■ **CHALLENGE 1**
Reproduce the diary entry word for word.

■ **READING PASSAGE**
┏━━

2004-02-12 @ 7:34 p.m.
He's back :D... *does a lil dance*.....


Pinky is back.. well for a tiny bit... so I got to talk to him :D this really cheered my mood up considerably. It's worrying how much him being back can change my mood!! Haha now when I am in a bad mood I can blame him :P - bet he will be glad to hear that...

Anyway, yesterday I started off not too badly, but after a while I started feeling really depressed. I can't really say that anything started the depressed feeling off... *thinks*... nope I just started to feel down and so I thought I would apply some make-up and do my hair nicely. I thought I might as well because I decided that I was going to go out in the evening and so I made myself feel a little bit better by making myself look nice.

I half started tidying my room, but otherwise I didn't really do anything as I was trying to save my energy to go out.

The evening was actually better than I had thought it would be. It felt very odd to be in a room full of older women.. but then some younger ladies turned up and they did all their meeting blahness. The actual Encaustic Art demonstration and talk was really good. I will definitely be buying a kit and supplies from the guy who demonstrated it. You can see his site here. I think mum enjoyed going to it because it was only up the road from our house and she wouldn't go on her own... or I doubt she would so it gave her the opportunity to do something different. Maybe we will go again if they have another interesting talk going on.

Two things have been bothering me recently. One of them is my mum. Mum and I have a strange relationship due to my health problems. We are very close, but the fact we live in the same house and I never leave it (or very rarely) without her means that things can boil up a bit. Within the past few weeks she has been increasingly annoyed with me because I have been unable to contribute as fully as I normally would to the household. She gets angry at me when she sees me doing nothing and she feels like she is doing all the cooking, cleaning and washing etc. I guess it's because I always have helped as much as possible in the house. By the age of 12 or 13 I had learnt how to cook for my whole family and for a while I cooked the family's food every day. I also cleaned the bathrooms and helped in the general cleaning and did some washing etc. At the moment I find just keeping my room clean and tidy is enough! I still do some meals, but they are more convinience based.. salad and frozen foods. I also wash most of my clothes. Anyway, my mum just can't stand it when she is cleaning and cooking and I am not... so she keeps yelling at me and upsetting me. As if it's not bad enough that I am not feeling well... having her shouting at me is not helping.

┗━━

■ **Rows from a pointing dataset**

┏━━

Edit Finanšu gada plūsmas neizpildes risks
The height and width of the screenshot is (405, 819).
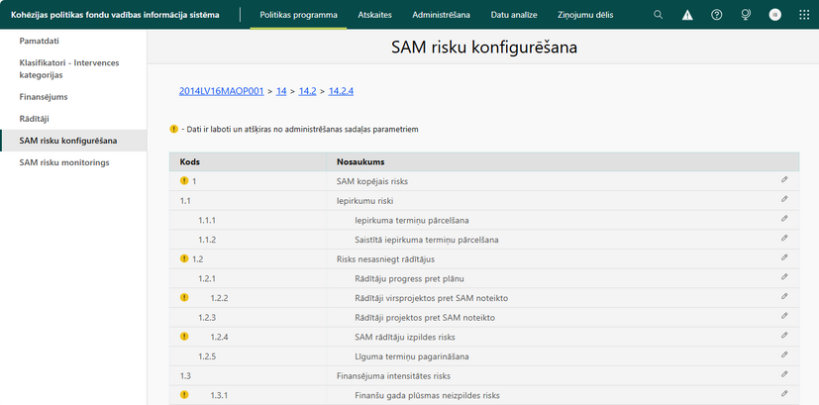click(x=784, y=393)
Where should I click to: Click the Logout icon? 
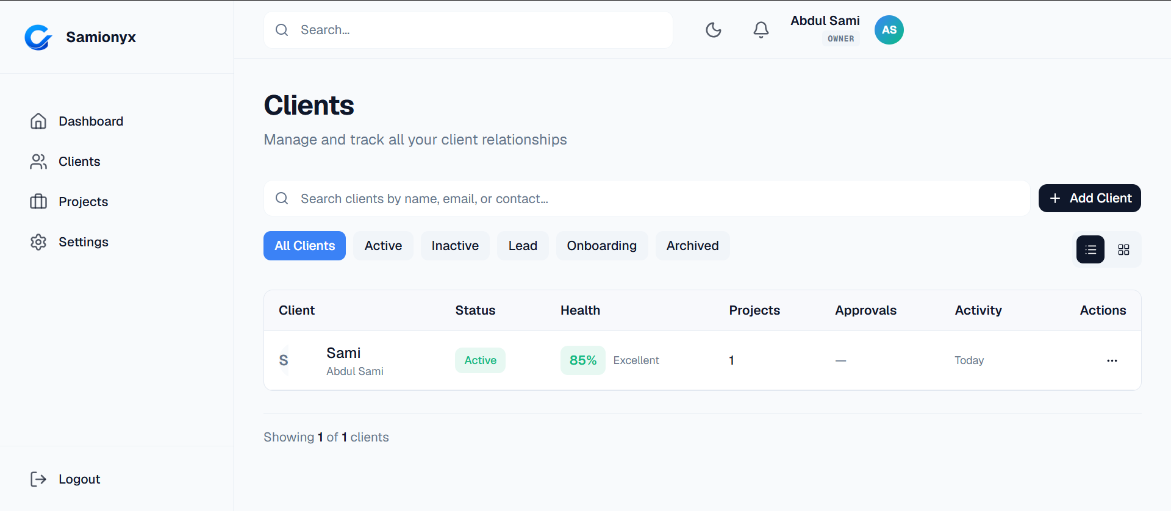click(x=38, y=479)
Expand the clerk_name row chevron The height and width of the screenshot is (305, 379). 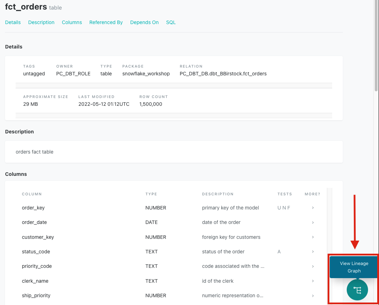[x=313, y=281]
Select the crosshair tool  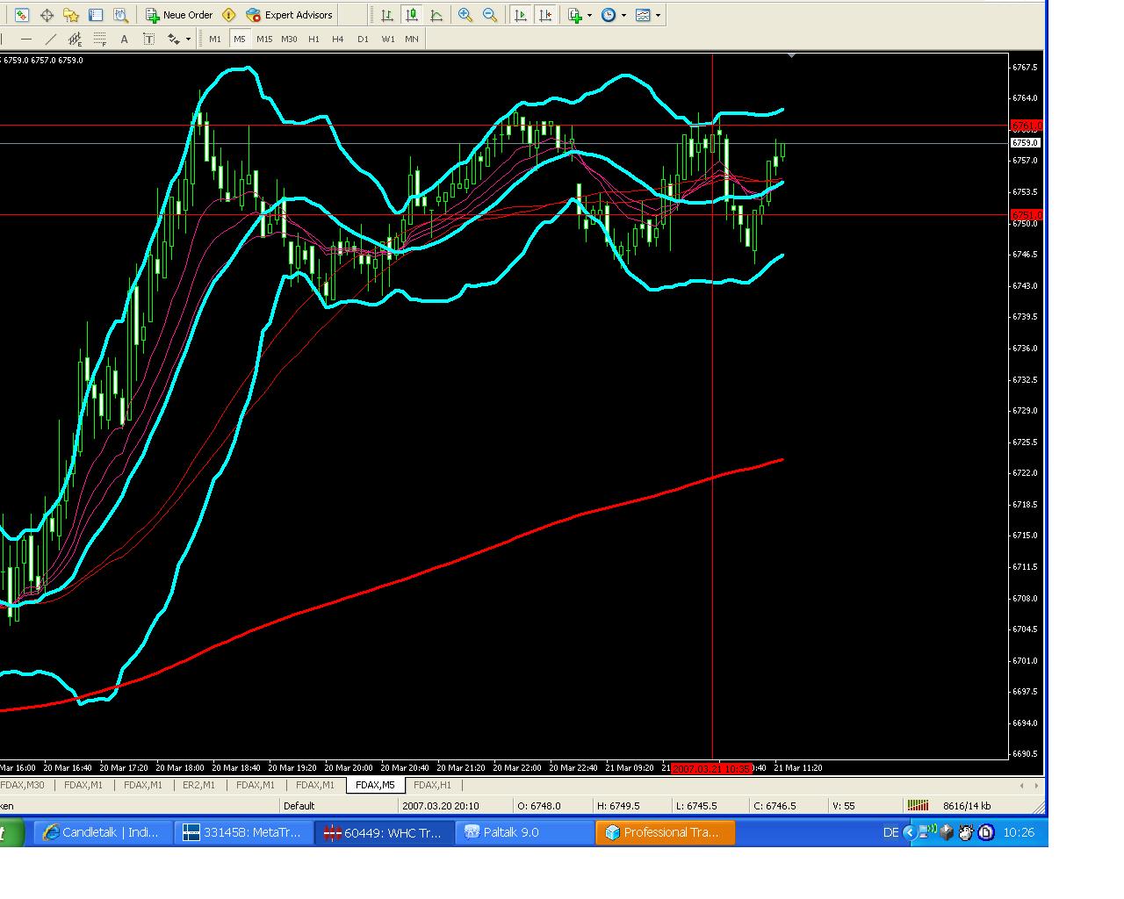click(x=47, y=15)
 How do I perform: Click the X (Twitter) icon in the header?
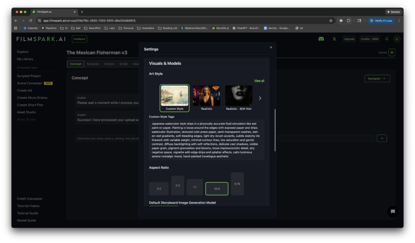tap(334, 38)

┗━━

■ **CHALLENGE 2**
Format the rows from the line containing "How do I perform: Click" through the end of the rows as a JSON list of strings, one per line, skipping blank lines and leaving out the pictures.

■ **FULL ANSWER 1**
2004-02-12 @ 7:34 p.m.
He's back :D... *does a lil dance*.....


Pinky is back.. well for a tiny bit... so I got to talk to him :D this really cheered my mood up considerably. It's worrying how much him being back can change my mood!! Haha now when I am in a bad mood I can blame him :P - bet he will be glad to hear that...

Anyway, yesterday I started off not too badly, but after a while I started feeling really depressed. I can't really say that anything started the depressed feeling off... *thinks*... nope I just started to feel down and so I thought I would apply some make-up and do my hair nicely. I thought I might as well because I decided that I was going to go out in the evening and so I made myself feel a little bit better by making myself look nice.

I half started tidying my room, but otherwise I didn't really do anything as I was trying to save my energy to go out.

The evening was actually better than I had thought it would be. It felt very odd to be in a room full of older women.. but then some younger ladies turned up and they did all their meeting blahness. The actual Encaustic Art demonstration and talk was really good. I will definitely be buying a kit and supplies from the guy who demonstrated it. You can see his site here. I think mum enjoyed going to it because it was only up the road from our house and she wouldn't go on her own... or I doubt she would so it gave her the opportunity to do something different. Maybe we will go again if they have another interesting talk going on.

Two things have been bothering me recently. One of them is my mum. Mum and I have a strange relationship due to my health problems. We are very close, but the fact we live in the same house and I never leave it (or very rarely) without her means that things can boil up a bit. Within the past few weeks she has been increasingly annoyed with me because I have been unable to contribute as fully as I normally would to the household. She gets angry at me when she sees me doing nothing and she feels like she is doing all the cooking, cleaning and washing etc. I guess it's because I always have helped as much as possible in the house. By the age of 12 or 13 I had learnt how to cook for my whole family and for a while I cooked the family's food every day. I also cleaned the bathrooms and helped in the general cleaning and did some washing etc. At the moment I find just keeping my room clean and tidy is enough! I still do some meals, but they are more convinience based.. salad and frozen foods. I also wash most of my clothes. Anyway, my mum just can't stand it when she is cleaning and cooking and I am not... so she keeps yelling at me and upsetting me. As if it's not bad enough that I am not feeling well... having her shouting at me is not helping.

■ **FULL ANSWER 2**
[
  " How do I perform: Click the X (Twitter) icon in the header?",
  "tap(334, 38)"
]